Harold Ford Jr.'s bid for a Senate seat from Tennessee sounds like a long shot. First there's the party issue: The Democratic congressman is running in a state that George W. Bush carried by 14 points in 2004. Then there's the race issue: Ford wants to be the first black senator from the South since Reconstruction. And don't forget family: Ford's uncle and aunt, both veteran Tennessee pols, are fighting, respectively, charges of bribery and election fraud.
Given all that, you'd think Republicans would be breathing easy. Hardly. Earlier this month, the Republican Senatorial Campaign Committee unveiled fancyford.com, a Web site that documents Ford's supposedly lavish lifestyle. Drawing from FEC expenditure statements, the site portrays Ford as an international dilettante with a penchant for Armani suits, four-star hotels and day-spa pedicures. In precious fonts and soft pastels, the site tells viewers how to "party like Ford" and displays four buxom Playboy bunnies as a reminder that Ford attended the Playboy Super Bowl party in 2005.
It may seem like an odd complaint coming from Republicans, who know a thing or two about posh pads and parties themselves. But RSCC spokesman Dan Ronayne says the site reveals Ford as an out-of-touch elitist, "more D.C. than Tennessee." The very existence of the site also reveals something about the Republicans: they are so worried about Ford's candidacy they're going negative five months before the primary.
They have reason for concern. During five terms in the House, the 35-year-old Ford has established himself as one of the Democrats' most polished stars. Back home, he's gone out of his way to highlight differences with liberal party leaders, opposing partial-birth abortion and gay marriage. When asked by NEWSWEEK if he's a "Nancy Pelosi Democrat," Ford grows annoyed. "I ran against Nancy Pelosi," he says, recalling a 2002 bid for House minority leader.
Rather than dwell on his family's recent ethics trouble, he cites the Fords' venerable Tennessee political tradition, recalling a family that taught him he had "to go to church every Sunday." He's convinced that white voters can send a black man to the Senate and has brought Illinois's Barack Obama to Memphis to make the point.
Republicans, meanwhile, are scrambling to depict him as the second coming of Al Gore. (Like Gore, Ford followed his father to Congress and attended Washington's exclusive St.

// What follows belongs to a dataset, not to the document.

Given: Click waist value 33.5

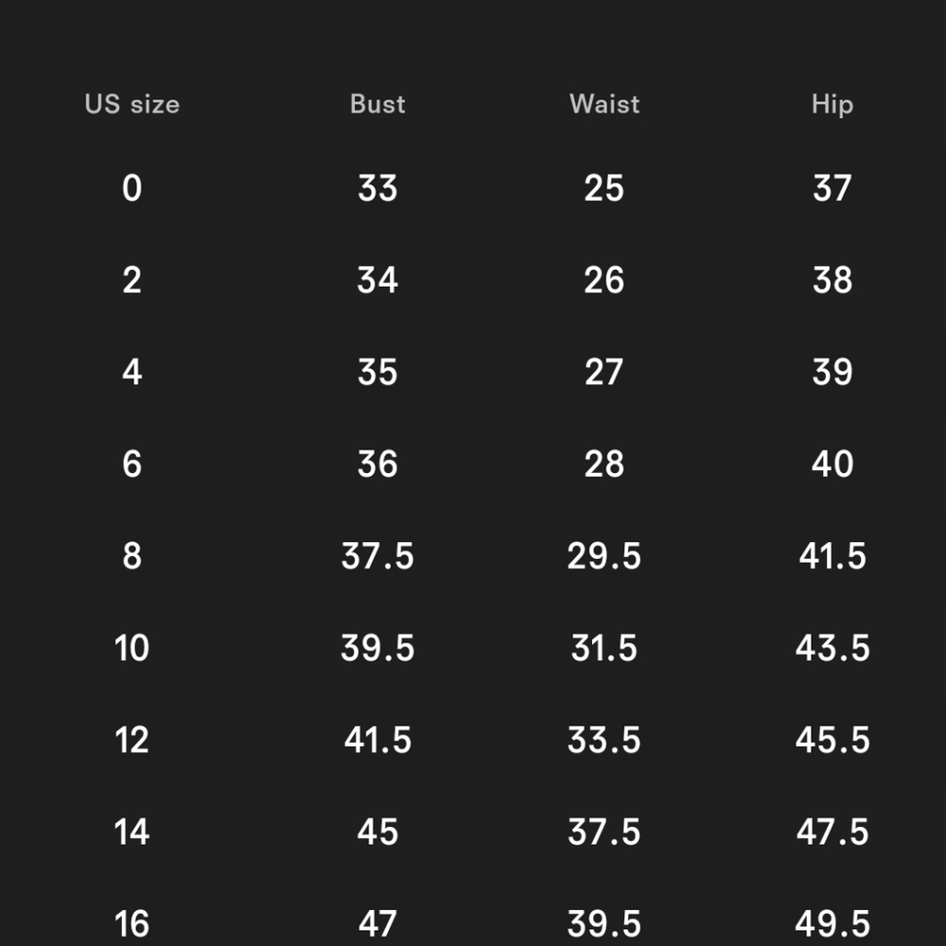Looking at the screenshot, I should click(604, 741).
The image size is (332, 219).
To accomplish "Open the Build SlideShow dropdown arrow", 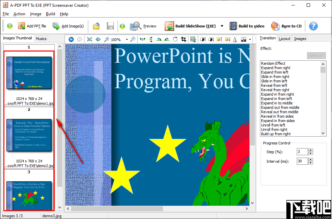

Albans School.) Ford declined to comment on fancyford.com ("I don't respond to trash"), but cites Sens. Estes Kefauver, Howard Baker and Fred Thompson as evidence of a great tradition of Tennesseeans with high profiles in Washington.
Ford has time to work on his counterattack. Republicans won't choose their nominee until August and three contenders are locked in a vicious intraparty fight. When crunch time comes, Ford will get help from friendly Southern Dems like John Edwards, former Virginia governor Mark Warner and his successor, Tim Kaine. Ford thinks he can win if he talks about his "Tennessee values" and "offer[s] something positive to the voters on the bread-and-butter issues." To be on the safe side, he might also try spending a couple of nights in a Holiday Inn.